Os Conseg’s têm se mobilizado e reivindicado que seus representantes, na Assembléia Legislativa do Paraná, exijam do governo uma reorganização da Polícia Civil do Paraná. “Há de ter um investimento adequado que faça com que se consiga realizar o serviço a nós atribuído e pelo qual somos pagos”, diz o diretor Góes.

Sucateamento

Hoje, a Polícia Civil é subutilizada com sucateamento e desvio de função, equipamentos como coletes vencidos e armas com problemas, invalidam as condições de trabalho dos policiais. Hoje há em torno de 1.500 presos na Grande Curitiba sem as mínimas condições e sem conhecimento da população.

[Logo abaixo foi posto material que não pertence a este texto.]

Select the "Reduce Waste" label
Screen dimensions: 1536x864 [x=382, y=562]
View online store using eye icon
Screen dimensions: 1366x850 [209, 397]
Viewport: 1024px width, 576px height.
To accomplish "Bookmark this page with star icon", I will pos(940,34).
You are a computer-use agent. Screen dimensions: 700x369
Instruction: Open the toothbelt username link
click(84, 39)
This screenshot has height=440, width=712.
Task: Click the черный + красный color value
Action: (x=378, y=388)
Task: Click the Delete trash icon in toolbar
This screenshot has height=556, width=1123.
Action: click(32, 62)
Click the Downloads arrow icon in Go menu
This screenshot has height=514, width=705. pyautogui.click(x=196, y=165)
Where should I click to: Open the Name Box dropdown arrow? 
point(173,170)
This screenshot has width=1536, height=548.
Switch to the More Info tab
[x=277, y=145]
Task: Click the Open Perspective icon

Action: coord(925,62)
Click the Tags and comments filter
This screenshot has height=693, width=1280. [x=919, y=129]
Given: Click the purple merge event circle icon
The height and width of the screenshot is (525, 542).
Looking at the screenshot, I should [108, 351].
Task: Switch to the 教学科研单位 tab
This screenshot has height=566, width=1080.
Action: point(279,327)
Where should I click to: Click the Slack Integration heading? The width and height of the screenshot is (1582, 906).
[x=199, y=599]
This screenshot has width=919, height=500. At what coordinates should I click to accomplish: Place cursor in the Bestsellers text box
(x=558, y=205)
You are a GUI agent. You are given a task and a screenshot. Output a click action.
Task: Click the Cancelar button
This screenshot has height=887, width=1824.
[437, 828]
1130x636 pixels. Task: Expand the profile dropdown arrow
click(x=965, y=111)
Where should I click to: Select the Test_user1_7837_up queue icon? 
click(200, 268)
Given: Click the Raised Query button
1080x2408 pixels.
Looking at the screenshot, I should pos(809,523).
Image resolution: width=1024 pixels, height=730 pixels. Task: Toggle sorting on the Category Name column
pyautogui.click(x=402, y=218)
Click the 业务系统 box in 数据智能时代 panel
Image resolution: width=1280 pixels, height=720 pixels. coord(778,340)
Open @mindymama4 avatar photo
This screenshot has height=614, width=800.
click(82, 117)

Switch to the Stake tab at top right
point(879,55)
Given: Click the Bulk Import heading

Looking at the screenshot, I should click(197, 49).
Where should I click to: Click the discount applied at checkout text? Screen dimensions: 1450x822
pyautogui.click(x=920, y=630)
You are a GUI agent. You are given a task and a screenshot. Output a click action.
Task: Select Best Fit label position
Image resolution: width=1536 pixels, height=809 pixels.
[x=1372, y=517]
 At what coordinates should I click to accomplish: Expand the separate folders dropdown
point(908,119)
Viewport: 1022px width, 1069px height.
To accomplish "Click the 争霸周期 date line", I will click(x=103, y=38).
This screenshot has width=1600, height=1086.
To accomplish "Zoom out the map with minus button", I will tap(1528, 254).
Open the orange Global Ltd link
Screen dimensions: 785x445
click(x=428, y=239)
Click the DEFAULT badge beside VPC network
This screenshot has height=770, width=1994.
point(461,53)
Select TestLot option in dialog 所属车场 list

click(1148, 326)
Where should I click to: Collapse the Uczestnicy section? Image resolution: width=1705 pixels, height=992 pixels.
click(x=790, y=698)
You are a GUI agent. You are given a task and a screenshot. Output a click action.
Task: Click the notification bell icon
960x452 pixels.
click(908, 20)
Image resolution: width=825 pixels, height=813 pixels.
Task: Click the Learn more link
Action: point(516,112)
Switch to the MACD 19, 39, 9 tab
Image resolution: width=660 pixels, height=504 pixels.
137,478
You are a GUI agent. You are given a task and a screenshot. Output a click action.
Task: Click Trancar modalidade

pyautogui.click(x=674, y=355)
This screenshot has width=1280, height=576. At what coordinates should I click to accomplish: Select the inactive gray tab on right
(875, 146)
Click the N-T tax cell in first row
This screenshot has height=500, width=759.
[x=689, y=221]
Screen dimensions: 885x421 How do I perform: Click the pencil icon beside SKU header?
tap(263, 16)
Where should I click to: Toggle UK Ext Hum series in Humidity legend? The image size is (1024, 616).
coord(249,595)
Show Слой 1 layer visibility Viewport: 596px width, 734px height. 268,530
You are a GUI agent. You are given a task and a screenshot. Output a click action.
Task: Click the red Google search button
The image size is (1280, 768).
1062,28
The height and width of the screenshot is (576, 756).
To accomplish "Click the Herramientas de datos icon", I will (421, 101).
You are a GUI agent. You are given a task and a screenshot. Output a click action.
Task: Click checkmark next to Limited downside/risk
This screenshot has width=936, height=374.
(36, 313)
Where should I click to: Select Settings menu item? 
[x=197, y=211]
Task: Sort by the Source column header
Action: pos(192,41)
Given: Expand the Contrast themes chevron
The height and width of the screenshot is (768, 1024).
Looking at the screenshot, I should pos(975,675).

Há mais de um ano, representantes do Sinclapol vem debatendo estas questões com os Consegs. “A maioria dos Consegs estão abertos a nos ouvir e dali tirar uma solução para ir até o governo cobrar uma segurança pública mais efetiva. Como as comunidades são usuárias dos nossos serviços elas têm que saber se os políticos eleitos por elas estão cumprindo o seu papel. Através destes encontros com os Consegs queremos que a comunidade se aproxime da Polícia Civil para entender como está a situação, desta forma participar das soluções e se engajar. “A comunidade paga por este trabalho, através de seus impostos, e paga caro, então há de ter o devido retorno” diz Rohanito Góes.